We present a series of recent experiments in which computational models of text generation are employed to explore the processes of (creative) writing. We argue that such models complement the considerable body of scholarship in the Humanities, which focuses on hermeneutic approaches to text. We aim to show that this complementary perspective of generation, which requires an algorithmic perspective on the process of creative writing, could serve to elucidate, extend, and verify theories put forth in, for instance, linguistics and literary theory about how texts are produced.

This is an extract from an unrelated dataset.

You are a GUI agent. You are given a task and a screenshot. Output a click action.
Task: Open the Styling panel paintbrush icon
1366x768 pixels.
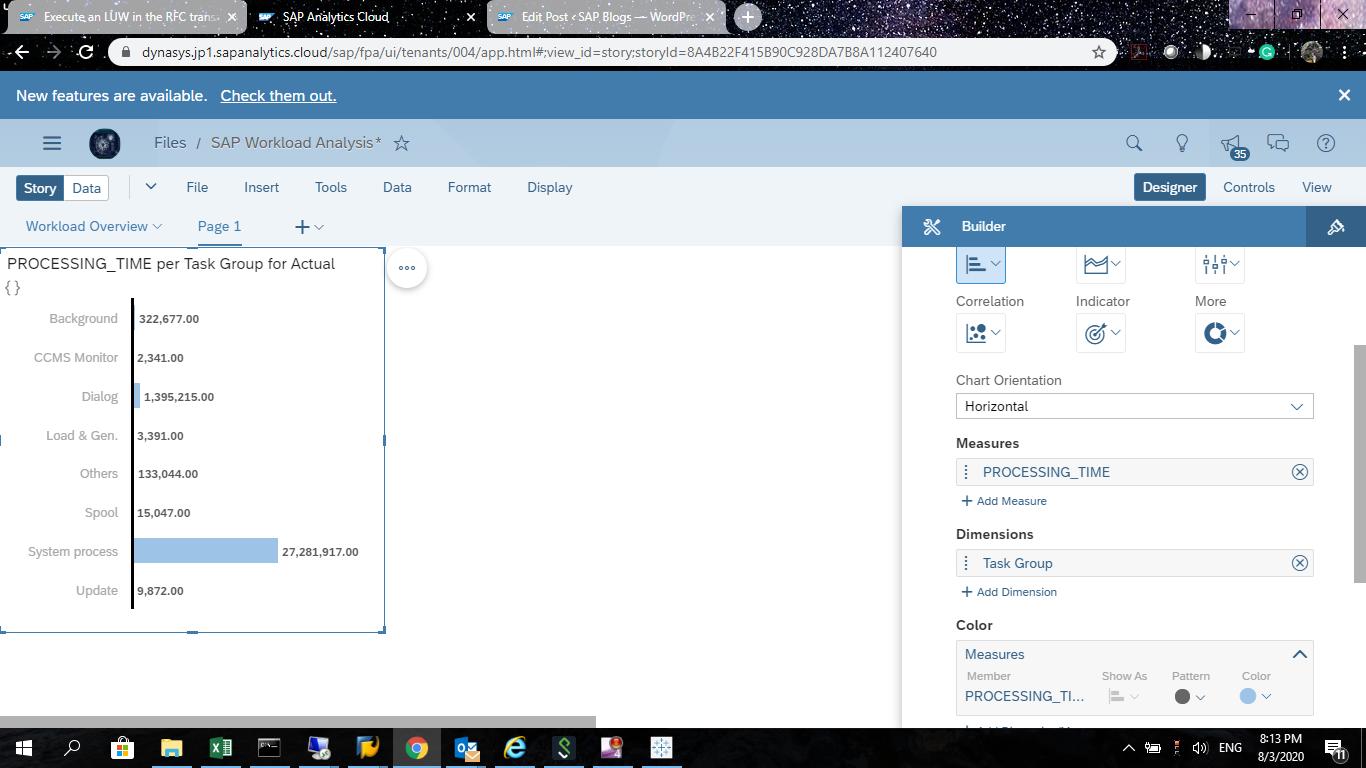(x=1335, y=227)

In one of our experiments, we describe a co-creative text generation system, AsiBot, which was applied in the context of the annual book campaign _Nederland Leest_ to produce a literary piece of science-fiction written as part of a human-machine collaboration. We explore the ramifications of applying a model of Natural Language Generation within such a co-creative process, and examine where and to what extent the co-creative setting challenges both writer and machine.